» **The task**
Both the line below containing "Hi-Tech Bundle (248, 278)" and the line containing "SPORT (17, 2384)", along with every line between them, should be repeated exactly; no other line belongs in the answer.

» **Given entries**

^^^^^^^^^^^^^^^^

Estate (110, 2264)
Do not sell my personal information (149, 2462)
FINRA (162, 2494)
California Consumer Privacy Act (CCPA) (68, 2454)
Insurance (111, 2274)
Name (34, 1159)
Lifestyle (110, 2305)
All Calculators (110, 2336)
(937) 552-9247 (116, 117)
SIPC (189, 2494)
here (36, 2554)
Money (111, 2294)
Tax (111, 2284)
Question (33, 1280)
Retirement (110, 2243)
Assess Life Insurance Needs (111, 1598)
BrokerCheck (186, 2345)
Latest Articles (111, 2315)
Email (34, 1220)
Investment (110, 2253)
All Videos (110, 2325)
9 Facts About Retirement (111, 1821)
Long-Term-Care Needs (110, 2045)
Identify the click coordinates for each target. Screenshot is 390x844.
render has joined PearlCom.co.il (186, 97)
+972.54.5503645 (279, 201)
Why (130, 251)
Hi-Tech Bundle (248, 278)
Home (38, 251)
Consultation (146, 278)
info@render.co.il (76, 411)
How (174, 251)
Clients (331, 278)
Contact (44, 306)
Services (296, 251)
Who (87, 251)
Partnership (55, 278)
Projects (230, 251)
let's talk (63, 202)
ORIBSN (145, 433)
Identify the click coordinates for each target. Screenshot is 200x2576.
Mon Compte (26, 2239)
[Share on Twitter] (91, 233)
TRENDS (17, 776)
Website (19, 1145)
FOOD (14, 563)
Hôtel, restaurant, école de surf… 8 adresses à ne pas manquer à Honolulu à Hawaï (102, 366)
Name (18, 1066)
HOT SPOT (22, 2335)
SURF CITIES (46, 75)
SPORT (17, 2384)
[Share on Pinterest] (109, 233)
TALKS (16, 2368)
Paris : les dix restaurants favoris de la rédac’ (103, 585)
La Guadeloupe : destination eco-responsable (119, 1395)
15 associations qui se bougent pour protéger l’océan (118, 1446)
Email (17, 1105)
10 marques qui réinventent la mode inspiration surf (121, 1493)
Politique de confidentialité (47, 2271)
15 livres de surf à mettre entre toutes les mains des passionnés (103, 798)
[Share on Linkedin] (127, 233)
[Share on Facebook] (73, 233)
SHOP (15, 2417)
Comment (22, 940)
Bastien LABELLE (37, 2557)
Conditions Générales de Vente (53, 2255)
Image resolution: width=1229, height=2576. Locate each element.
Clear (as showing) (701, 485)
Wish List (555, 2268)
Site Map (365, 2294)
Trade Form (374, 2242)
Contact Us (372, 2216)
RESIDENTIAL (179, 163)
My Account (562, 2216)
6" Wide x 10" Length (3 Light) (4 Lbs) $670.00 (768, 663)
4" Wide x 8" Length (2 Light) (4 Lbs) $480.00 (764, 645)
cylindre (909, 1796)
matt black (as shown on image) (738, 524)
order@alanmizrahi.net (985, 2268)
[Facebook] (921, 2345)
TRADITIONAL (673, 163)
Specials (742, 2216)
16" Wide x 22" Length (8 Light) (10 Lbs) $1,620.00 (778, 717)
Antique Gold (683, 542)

^^^^^^^^^^^^^^^^

» **Exercise response**
Hi-Tech Bundle (248, 278)
Home (38, 251)
Consultation (146, 278)
info@render.co.il (76, 411)
How (174, 251)
Clients (331, 278)
Contact (44, 306)
Services (296, 251)
Who (87, 251)
Partnership (55, 278)
Projects (230, 251)
let's talk (63, 202)
ORIBSN (145, 433)
Identify the click coordinates for each target. Screenshot is 200x2576.
Mon Compte (26, 2239)
[Share on Twitter] (91, 233)
TRENDS (17, 776)
Website (19, 1145)
FOOD (14, 563)
Hôtel, restaurant, école de surf… 8 adresses à ne pas manquer à Honolulu à Hawaï (102, 366)
Name (18, 1066)
HOT SPOT (22, 2335)
SURF CITIES (46, 75)
SPORT (17, 2384)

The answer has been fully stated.